# Introduction

In Q-leraning, we maintain a matrix to save all the action values. However, this does not work for continuous space, or a complex environment with huge action and state spaces. It is natural to consider replace the Q-table by a function. In other words, we use a function to approximate Q. This is the core idea of DQN (Deep-Q Network).

Notice that DQN may not be suitable for continuous action space, since we will do $\max Q$ for the value updates, which could be hard for an NN if the actions are not discrete. 

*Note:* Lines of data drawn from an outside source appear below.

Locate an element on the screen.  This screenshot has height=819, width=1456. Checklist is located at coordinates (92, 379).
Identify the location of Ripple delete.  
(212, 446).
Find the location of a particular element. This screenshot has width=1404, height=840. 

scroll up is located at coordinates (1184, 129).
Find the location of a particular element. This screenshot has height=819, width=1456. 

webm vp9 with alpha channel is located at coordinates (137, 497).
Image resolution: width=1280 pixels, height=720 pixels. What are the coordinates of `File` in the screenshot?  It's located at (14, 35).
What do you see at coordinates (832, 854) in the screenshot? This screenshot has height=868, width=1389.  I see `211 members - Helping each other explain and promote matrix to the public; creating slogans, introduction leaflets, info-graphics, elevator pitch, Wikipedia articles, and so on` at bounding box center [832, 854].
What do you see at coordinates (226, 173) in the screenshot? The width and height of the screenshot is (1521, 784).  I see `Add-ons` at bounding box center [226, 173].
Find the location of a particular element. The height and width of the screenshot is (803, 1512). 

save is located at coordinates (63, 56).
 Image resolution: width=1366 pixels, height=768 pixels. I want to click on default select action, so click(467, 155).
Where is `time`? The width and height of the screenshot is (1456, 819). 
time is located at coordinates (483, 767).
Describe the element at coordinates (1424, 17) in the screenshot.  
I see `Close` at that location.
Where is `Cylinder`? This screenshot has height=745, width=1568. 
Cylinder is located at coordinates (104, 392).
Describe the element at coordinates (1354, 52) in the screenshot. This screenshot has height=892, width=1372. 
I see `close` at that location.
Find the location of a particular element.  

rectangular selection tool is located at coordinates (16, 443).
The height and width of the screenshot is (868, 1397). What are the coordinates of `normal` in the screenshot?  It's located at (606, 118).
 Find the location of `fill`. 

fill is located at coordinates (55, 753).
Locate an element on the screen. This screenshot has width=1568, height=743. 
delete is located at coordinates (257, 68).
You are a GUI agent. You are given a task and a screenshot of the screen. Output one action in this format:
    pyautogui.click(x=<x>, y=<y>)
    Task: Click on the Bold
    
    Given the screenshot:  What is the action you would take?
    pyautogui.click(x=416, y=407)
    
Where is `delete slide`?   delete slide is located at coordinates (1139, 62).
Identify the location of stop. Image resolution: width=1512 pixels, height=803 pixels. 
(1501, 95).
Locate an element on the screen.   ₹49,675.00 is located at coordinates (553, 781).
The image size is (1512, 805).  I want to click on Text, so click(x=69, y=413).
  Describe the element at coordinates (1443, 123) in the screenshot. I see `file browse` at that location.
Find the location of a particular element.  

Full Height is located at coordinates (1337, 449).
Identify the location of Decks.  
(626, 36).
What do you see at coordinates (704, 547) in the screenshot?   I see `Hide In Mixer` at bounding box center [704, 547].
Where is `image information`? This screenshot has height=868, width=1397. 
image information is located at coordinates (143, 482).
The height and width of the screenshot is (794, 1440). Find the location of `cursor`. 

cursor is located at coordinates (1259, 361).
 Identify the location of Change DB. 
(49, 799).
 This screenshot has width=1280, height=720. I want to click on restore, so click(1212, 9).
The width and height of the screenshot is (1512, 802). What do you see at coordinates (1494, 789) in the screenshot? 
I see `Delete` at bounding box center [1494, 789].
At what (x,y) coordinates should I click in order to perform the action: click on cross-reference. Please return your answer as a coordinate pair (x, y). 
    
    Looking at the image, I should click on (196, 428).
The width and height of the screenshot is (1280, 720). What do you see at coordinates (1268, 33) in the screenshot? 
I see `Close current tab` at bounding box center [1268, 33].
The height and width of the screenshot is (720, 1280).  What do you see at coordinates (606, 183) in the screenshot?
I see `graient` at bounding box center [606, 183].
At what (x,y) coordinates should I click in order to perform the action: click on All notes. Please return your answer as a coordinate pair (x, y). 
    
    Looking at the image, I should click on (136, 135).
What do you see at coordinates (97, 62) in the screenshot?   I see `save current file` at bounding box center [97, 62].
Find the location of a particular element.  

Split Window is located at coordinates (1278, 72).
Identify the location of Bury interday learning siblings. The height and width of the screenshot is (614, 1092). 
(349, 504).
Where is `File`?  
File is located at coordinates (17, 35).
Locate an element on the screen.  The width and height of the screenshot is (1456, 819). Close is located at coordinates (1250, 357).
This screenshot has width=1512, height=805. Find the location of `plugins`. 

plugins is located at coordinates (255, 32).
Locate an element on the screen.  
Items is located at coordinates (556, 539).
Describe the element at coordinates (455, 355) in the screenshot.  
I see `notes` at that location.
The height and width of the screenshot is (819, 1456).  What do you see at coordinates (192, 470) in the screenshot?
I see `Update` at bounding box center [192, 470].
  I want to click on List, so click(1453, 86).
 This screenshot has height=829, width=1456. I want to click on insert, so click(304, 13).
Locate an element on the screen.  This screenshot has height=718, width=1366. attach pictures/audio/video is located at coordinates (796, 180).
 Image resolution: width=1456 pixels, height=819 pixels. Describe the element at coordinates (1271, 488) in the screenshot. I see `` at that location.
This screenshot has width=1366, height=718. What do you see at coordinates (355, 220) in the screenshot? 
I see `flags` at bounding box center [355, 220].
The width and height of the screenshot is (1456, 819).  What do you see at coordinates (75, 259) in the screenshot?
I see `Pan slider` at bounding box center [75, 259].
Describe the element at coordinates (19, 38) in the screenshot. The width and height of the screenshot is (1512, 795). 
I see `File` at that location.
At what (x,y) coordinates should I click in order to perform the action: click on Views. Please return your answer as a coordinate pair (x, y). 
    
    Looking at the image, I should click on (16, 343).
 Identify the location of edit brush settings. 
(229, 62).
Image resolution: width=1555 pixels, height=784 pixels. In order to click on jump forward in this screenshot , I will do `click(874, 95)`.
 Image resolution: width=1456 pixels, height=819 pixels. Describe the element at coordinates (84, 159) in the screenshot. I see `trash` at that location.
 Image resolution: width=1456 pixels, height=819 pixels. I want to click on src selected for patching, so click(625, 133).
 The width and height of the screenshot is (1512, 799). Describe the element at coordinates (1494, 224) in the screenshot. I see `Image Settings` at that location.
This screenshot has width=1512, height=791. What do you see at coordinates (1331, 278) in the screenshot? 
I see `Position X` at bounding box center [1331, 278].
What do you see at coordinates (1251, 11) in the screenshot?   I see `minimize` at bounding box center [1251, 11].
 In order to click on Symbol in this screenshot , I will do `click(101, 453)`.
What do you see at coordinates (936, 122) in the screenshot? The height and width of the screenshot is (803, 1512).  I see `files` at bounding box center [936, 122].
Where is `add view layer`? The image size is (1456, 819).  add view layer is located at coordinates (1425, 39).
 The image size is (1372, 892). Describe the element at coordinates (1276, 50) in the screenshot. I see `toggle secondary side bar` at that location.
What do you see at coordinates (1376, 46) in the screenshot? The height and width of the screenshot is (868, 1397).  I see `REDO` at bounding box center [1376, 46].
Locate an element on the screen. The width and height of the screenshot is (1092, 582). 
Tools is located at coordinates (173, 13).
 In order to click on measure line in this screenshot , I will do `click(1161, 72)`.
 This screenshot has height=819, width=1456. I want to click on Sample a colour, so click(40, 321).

First we write out the update rulws for Q-learning: $$Q(s, a) \leftarrow Q(s, a) + \alpha (r + \gamma \max_{a'}Q(s', a')- Q(s, a))$$

# CartPole env
In the CartPole Env, there exists a cart, on top of which stands a pole. The agent is required to move the cart horizontally such to make the pole standing. If the pole tilts too much, or the cart moves too far from the initial place, or neither of the two happenes for 200 frames, the game ends. The state of the agent is a tuple of (cart_position, cart_velocity, pole_angle, pole_tip_velocity). We have 2 actions, 0 for left and 1 for right.

# DQN for CartPole env

Instead of learning a function $f: (s, a) \rightarrow Q$, we can simply set it to learn the action given the state, i.e. $f: s \rightarrow a$. 

Now an improtant question comes to us: how do we define the loss function?

It is simple to use an MSE loss between $Q_\omega(s, a)$ (the learnt action value) and the TD estimation $r + \gamma \max_{a'}Q(s', a')$, which theoretically should equal the actaul action values:

$$\omega^* = \arg \min_{\omega} \frac{1}{2N}\sum_{i=1}^N[Q_\omega(s_i, a_i) - (r + \gamma \max_{a'}Q_\omega(s'_i, a'))]^2$$

Now that we have the loss function, we have expand RL into its NN form. Since DQN use the same idea as of Q-learning, it is also off-policy. Therefore, we can banalnce exploration and exploitation by $\epsilon$-greedy, and collect the sampled data for later updates. 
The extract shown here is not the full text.